I found a podcast on recognizing perimenopause in people with existing health conditions and given the overlap in symptoms with MS I wanted to share it with you in case you found it of interest too.
https://www.nhmenopausesociety.org/resources/podcast-episode-6-recognising-the-perimenopause-and-menopause-in-patients-with-existing-health-conditions-with-dr-sarah-ball/
From a personal perspective, being on relatively low-dose HRT has been transformative for me over the last 9 months – in terms of cognitive function, anxiety, sleep etc – all of which were labile in line with the menstrual cycle but have since settled hugely. I’m obviously fortunate to not have MS and have a decent amount of cognitive reserve, but it’s been life-changing to have more settled hormones, improved QoL and hopefully have long-term health benefits too.

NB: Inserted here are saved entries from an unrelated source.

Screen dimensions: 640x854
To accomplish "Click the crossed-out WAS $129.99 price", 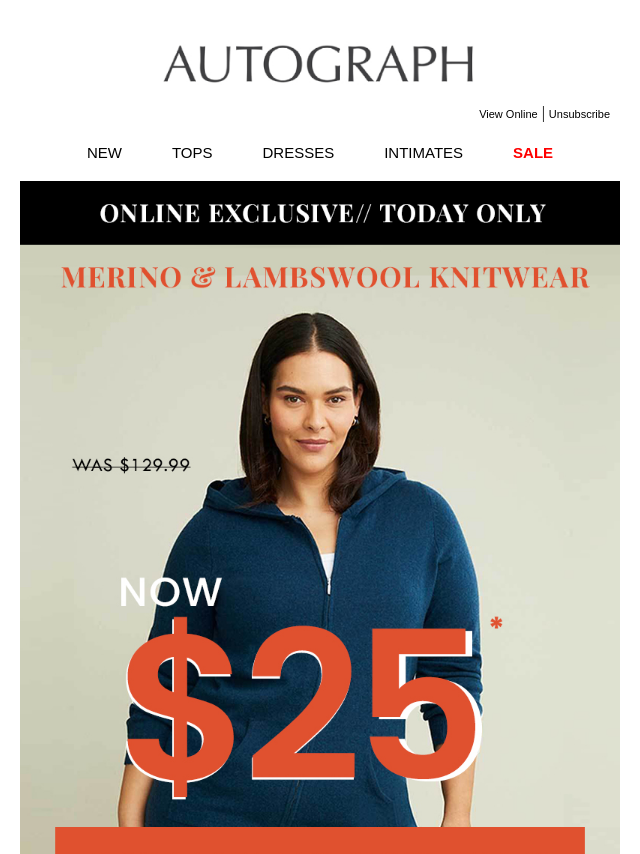I will tap(131, 465).
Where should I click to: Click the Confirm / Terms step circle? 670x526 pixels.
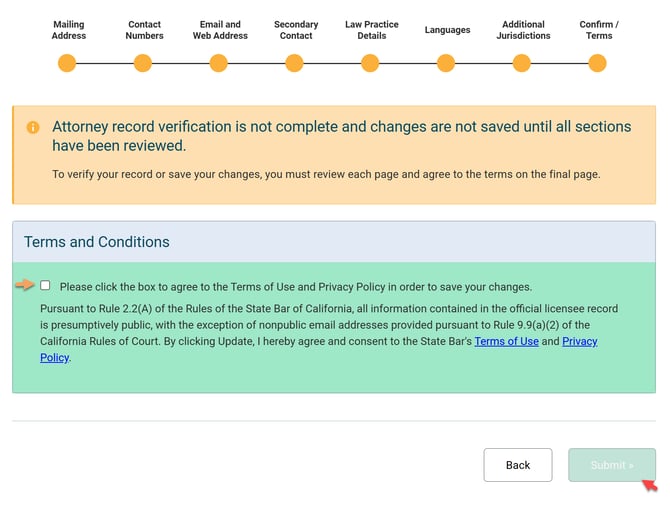(597, 64)
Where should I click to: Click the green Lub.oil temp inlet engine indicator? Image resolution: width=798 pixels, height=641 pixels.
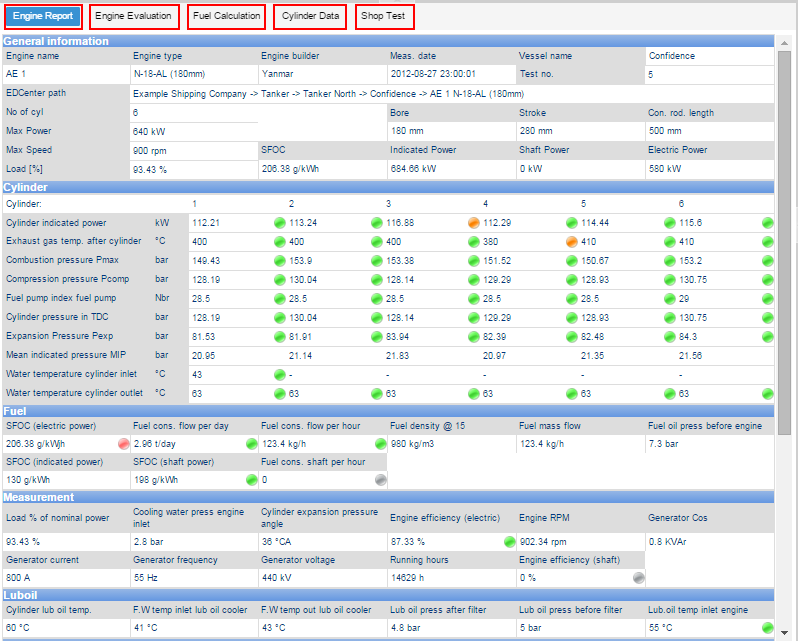click(766, 628)
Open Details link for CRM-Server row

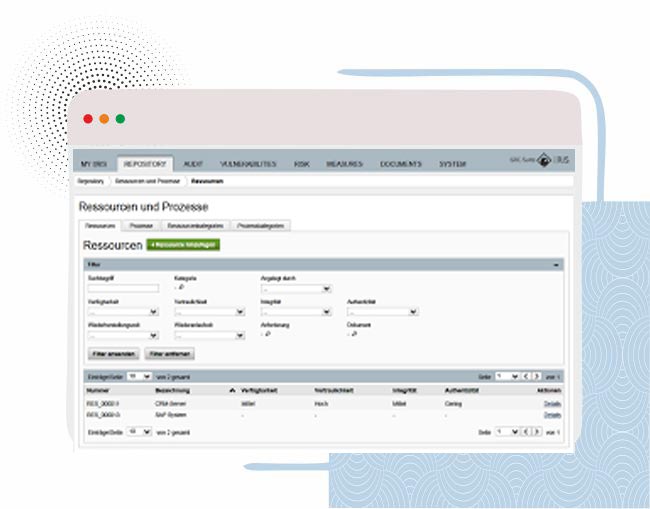point(552,402)
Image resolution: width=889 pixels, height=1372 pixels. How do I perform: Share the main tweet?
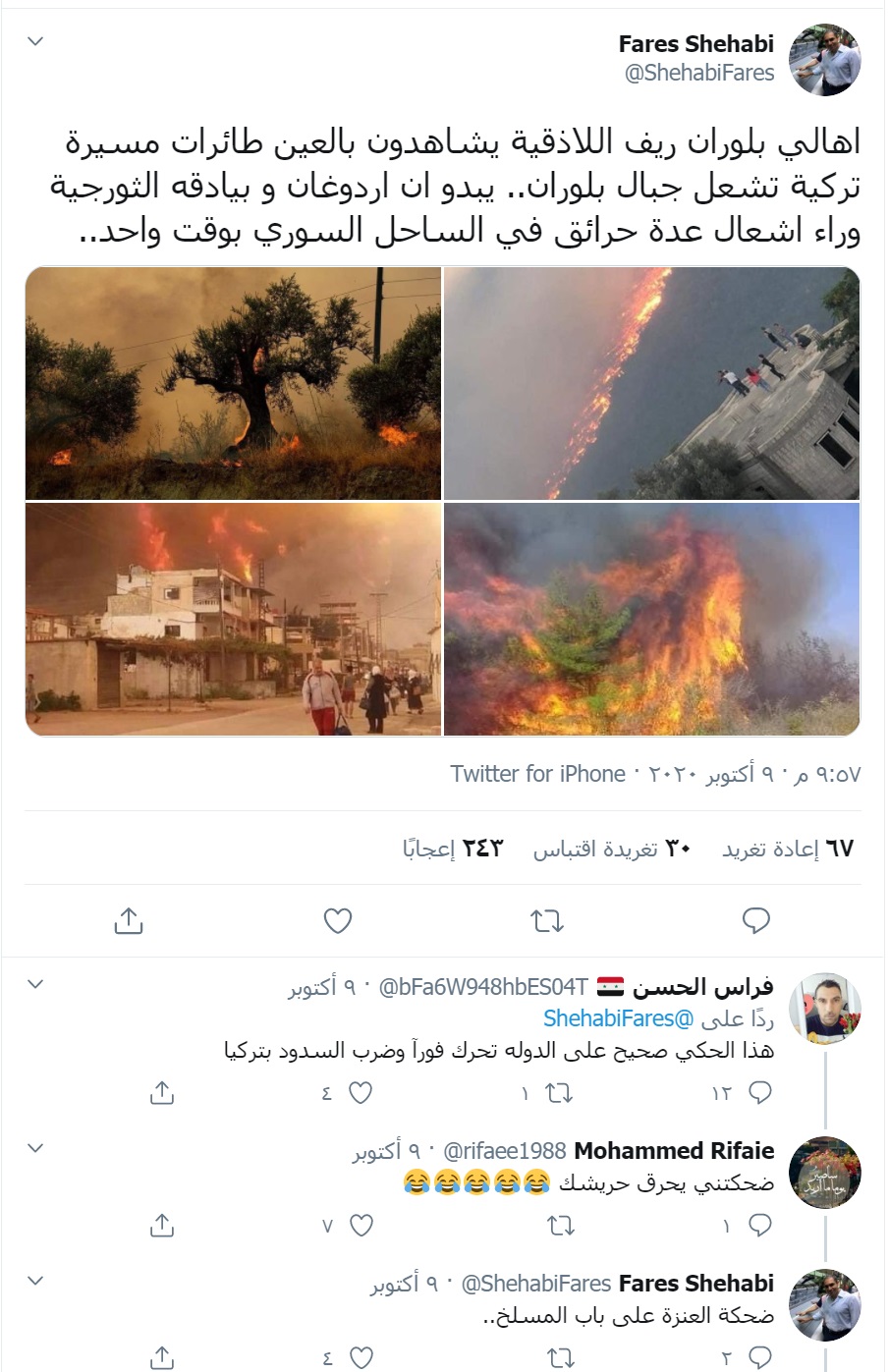[x=129, y=920]
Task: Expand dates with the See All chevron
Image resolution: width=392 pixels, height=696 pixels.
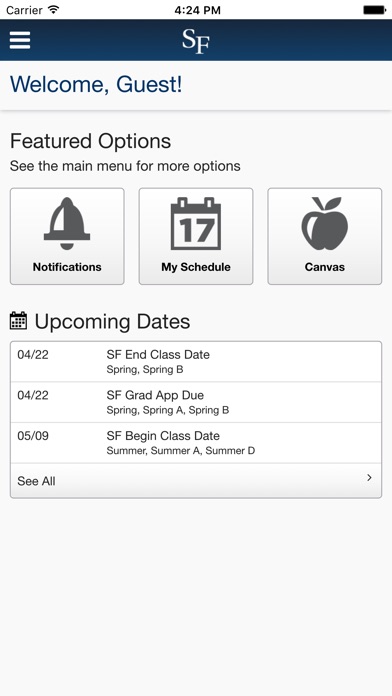Action: tap(369, 478)
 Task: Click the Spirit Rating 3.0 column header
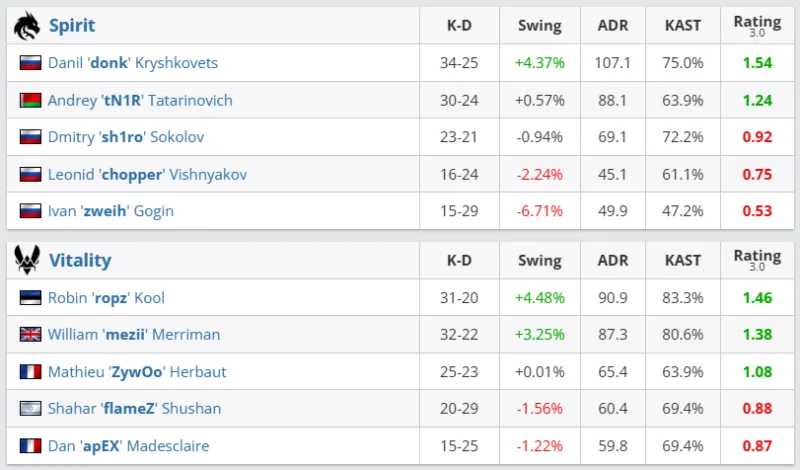point(757,26)
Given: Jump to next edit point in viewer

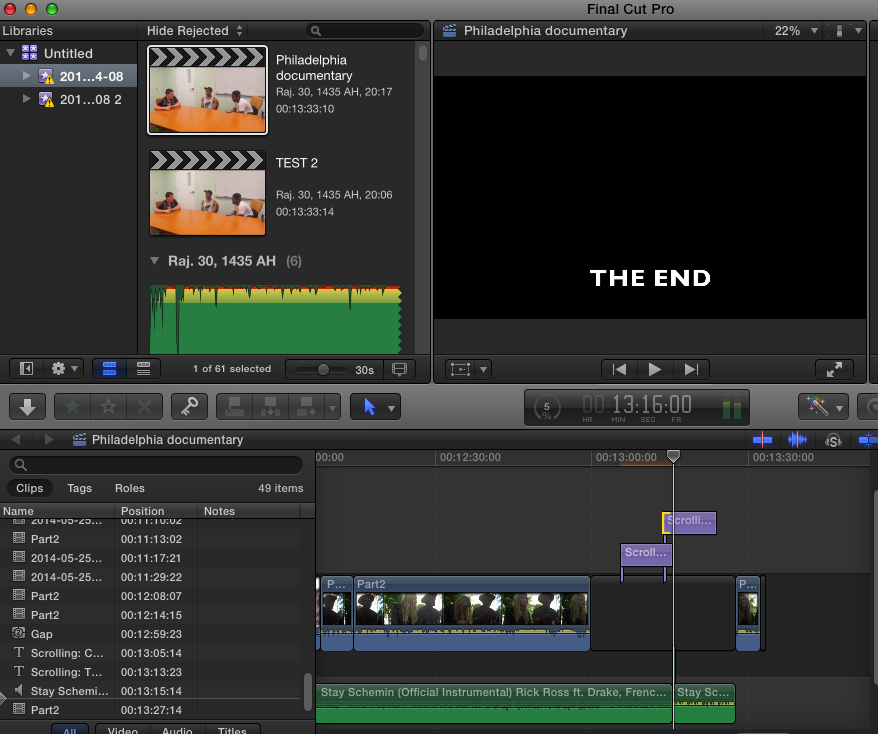Looking at the screenshot, I should [690, 369].
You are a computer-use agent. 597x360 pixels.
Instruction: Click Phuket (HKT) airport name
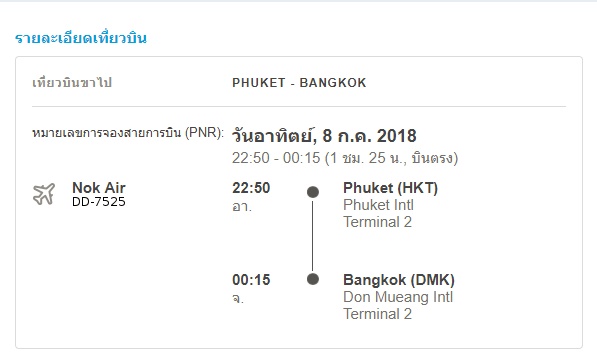pos(391,188)
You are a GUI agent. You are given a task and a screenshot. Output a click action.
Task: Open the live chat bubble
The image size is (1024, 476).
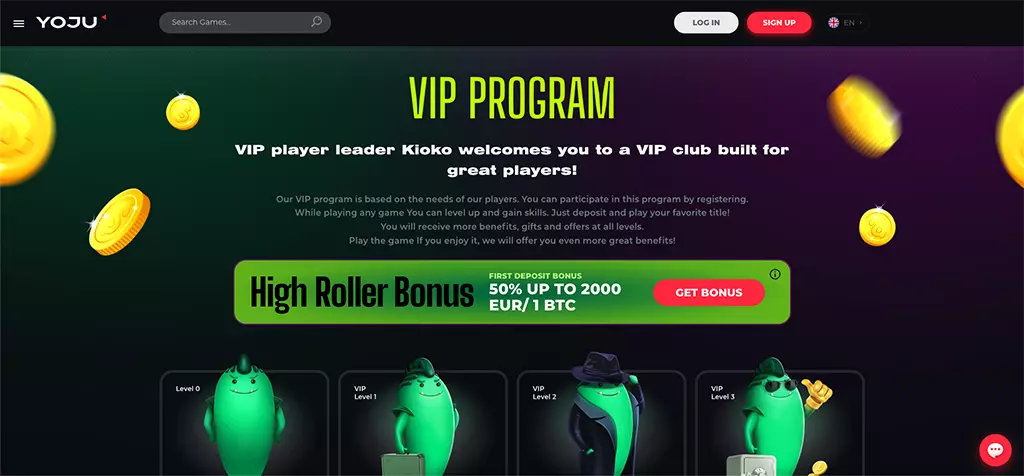point(995,450)
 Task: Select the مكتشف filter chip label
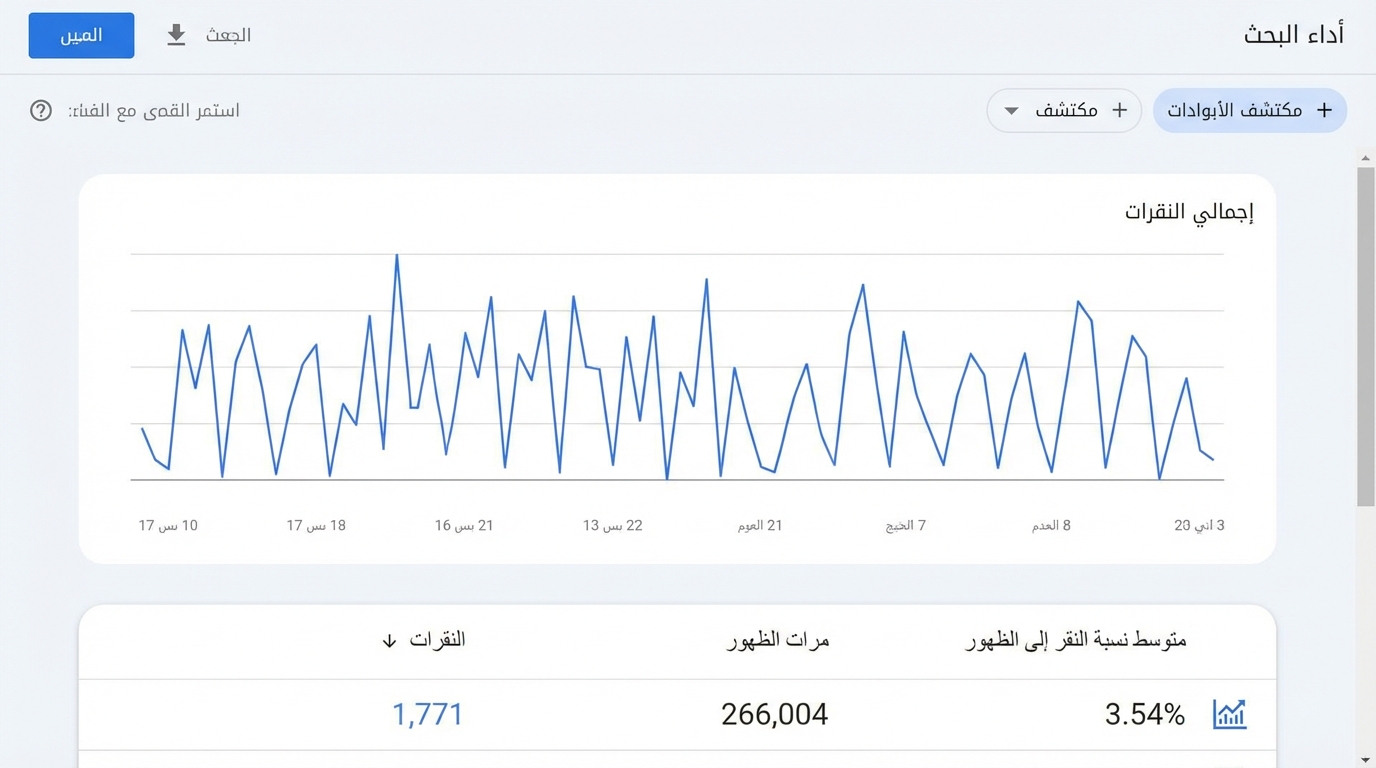[1066, 110]
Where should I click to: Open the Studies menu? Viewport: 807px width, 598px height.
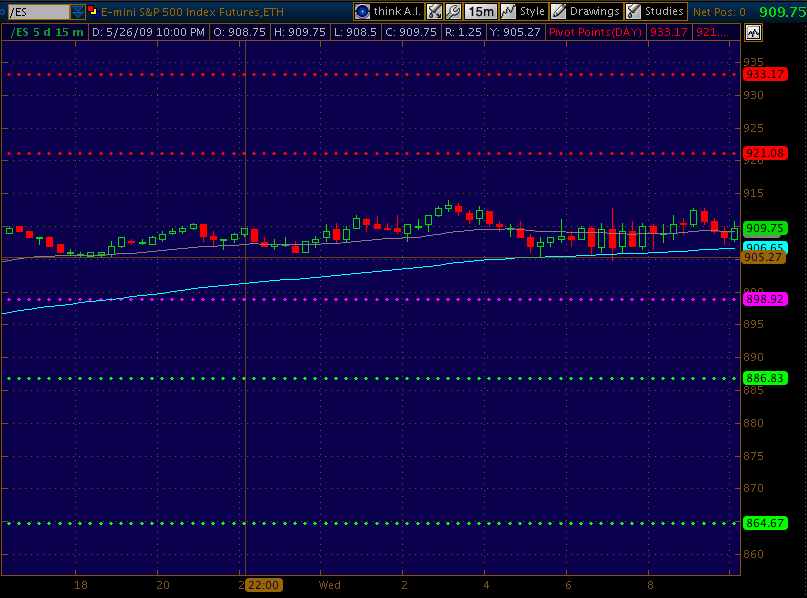pyautogui.click(x=656, y=11)
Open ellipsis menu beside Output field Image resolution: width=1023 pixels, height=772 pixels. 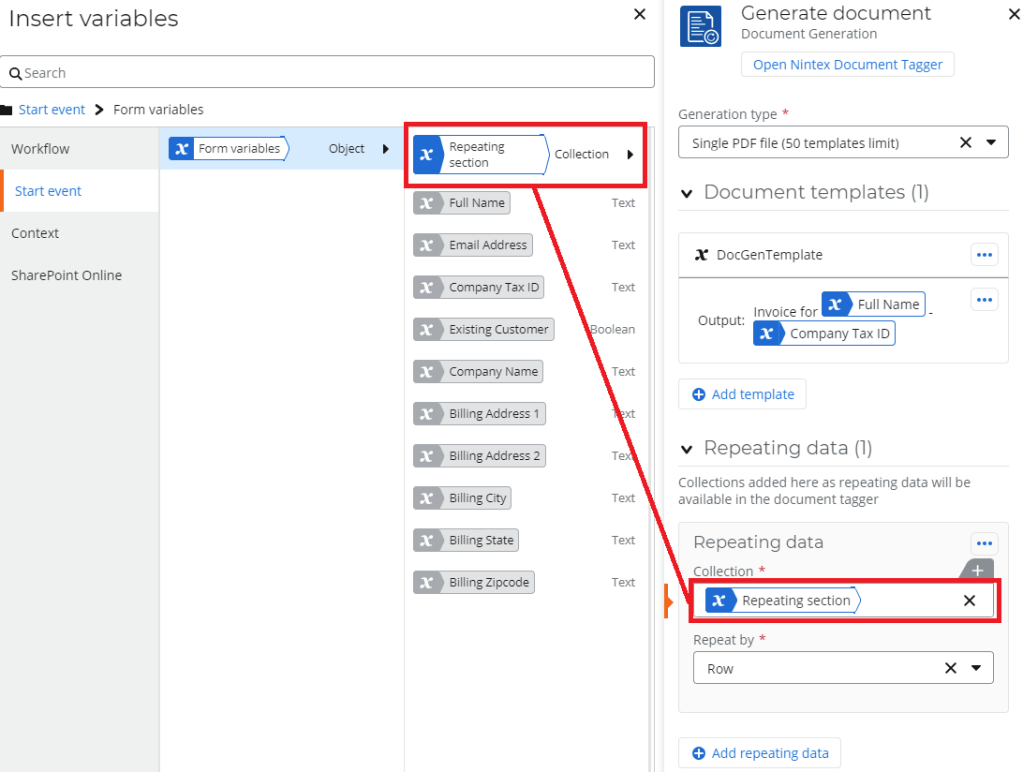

I hate to sound evangelical on this, but given perimenopause can start in the mid-30s (menopause range is 40-58, perimenopause symptoms start 4-8 years before menopause) it would be incredibly interesting to know the additive benefit of HRT to DMTs for women with MS (esp on QoL which we know most DMTs struggle to show a significant benefit) and also if asking women about their periods and any menstrual-cycle issues should be a routine part of MS consultations and be on a checklist of some sort.
Twitter DM:
Good afternoon! I’ve just read your recent selfie. They are fantastic and your time and effort spent education and supporting the MS community is amazing. I know that personally I’ve hugely appreciated your advice. But as someone who has been a GP for 18 years specialising in Women’s health I have to take issue with your comment that irregular periods are required for a woman to be in the peri menopause. This is absolutely incorrect and many women will continue to have regular cycles despite being symptomatically low in oestrogen. Blood levels of hormones or infrequent periods are not required to start HRT- just typical symptoms and being the right kind of age (over 40) so she ticks all those boxes and sounds highly appropriate for HRT trial to me. Would you consider letting her know? I honestly think regardless of decisions about her MS she would benefit from HRT for many of the symptoms she mentions.